When were born into this world, our early brain stems are being regulated according to the faces, voices, and bodies of the caregivers around us. We
are surrounded by an aura of feeling - a spirit - which constructs the affective ground from which we know. All thinking - all thought - is
referentially constructed by this ground. It is so hidden that it is seemingly only in the Buddhist tradition that it is even recognized as a
possibility. Although they too got lost in narrative.
Why couldn't Moses enter the holy land? If my reading of the narrative is correct (and I imagine it is) then Moshe - the part of ourselves that can
sense in terms of the higher level of consciousness - cannot feel the effects of its beauty from the vantage point of his material existence.
Dualislm = Delusion
You have never experienced a state of consciousness that wasn't mediated by your brain, or tinged by the specific continuity of meanings that you have
evolved in your life, all of which are emerging through the remarkable complexity of your neurons.
Why is Moshe excluded from the holy land?

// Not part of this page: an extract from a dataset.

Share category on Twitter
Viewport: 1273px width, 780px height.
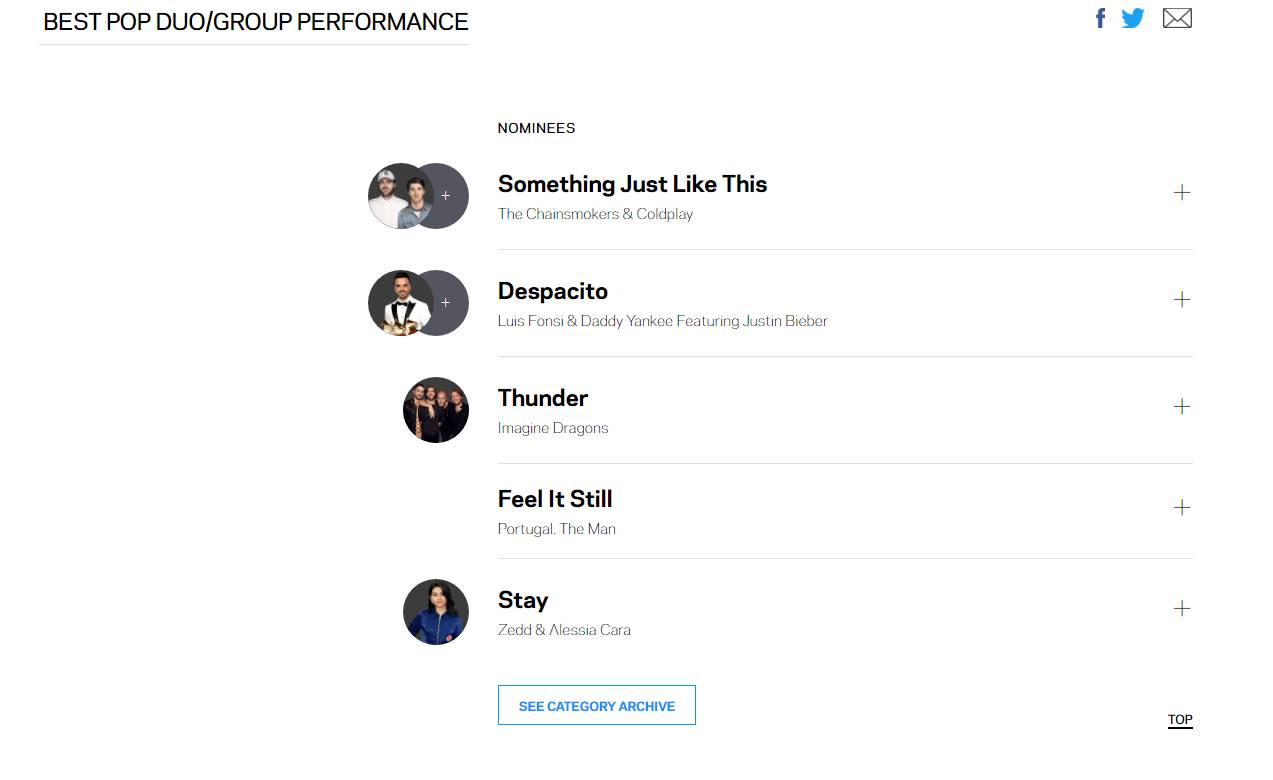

Because the consciousness he uses to know from the higher consciousness is incompatible with the meanings he
formed in his youth: the trauma of the past, insomuch as it is stored in his actual physical neurological structure, constrains the degree to which he
is able to experience a sense of compatibility between his social and physical existence and his spiritual existence. The two realms feel "cut apart",
and hence, Moshe cannot experience the effects of the "land of milk and honey".
This shouldn't be a difficult or controversial thing to think, and in fact, it is perfectly logical with the reflexive structure we know through:
since everything is based in symmetry, so long as economic and sociological asymmetry persists, there will be a corresponding internal asymmetry
within each of us, creating the emergent falsity of "reality being wrong". Hence, Moses specific sin is described as occuring at the
"בְּמֵי-מְרִיבַת", which can be translated as the "waters of bitterness" - or trauma.
Apparently the Hebrews were able to infer that traumatic effects remain embodied - that is, they didn't seem to fall for the delusion created by
perception which says "reality is so and so" i.e. its feels wrong, and hence, must be wrong. They infered - used logic - that, "hey, if we have a
brain, and we have a conscious mind, perhaps the two are one, and everything we know is stored in this container".
William James notion of the brain being a filter, then, is inevitably an incomplete idea, insomuch as this filter shapes what passes through it in
terms of the history that the "filter" has lived through. Knowing and feeling, then, can be dissociated: you can know from an intellectual position
that yields a piece of information; but the quality of the whole experience -
how you knew will itself yield an information that will come to
inform how you believe reality works.
All dualisms, all belief systems that defy the golden rule, are trafficking in delusion and hurting themselves and those they care for the further
they try to pull themselves away. As Huxley wisely wrote,
“The end cannot justify the means, for the simple and obvious reason that the means
employed determine the nature of the ends produced.”
Those with a history of trauma thus can never know from up above without reminding ourselves why it feels so hard to return - to go back to a life
that doesn't feel unreal and 'wrong'.
This is perhaps the deeper meaning behind science and secularism: we need to learn how to be loving people before we recognize the power of our minds,
because if we have the latter without the former, we get megalomaniacal maleficence.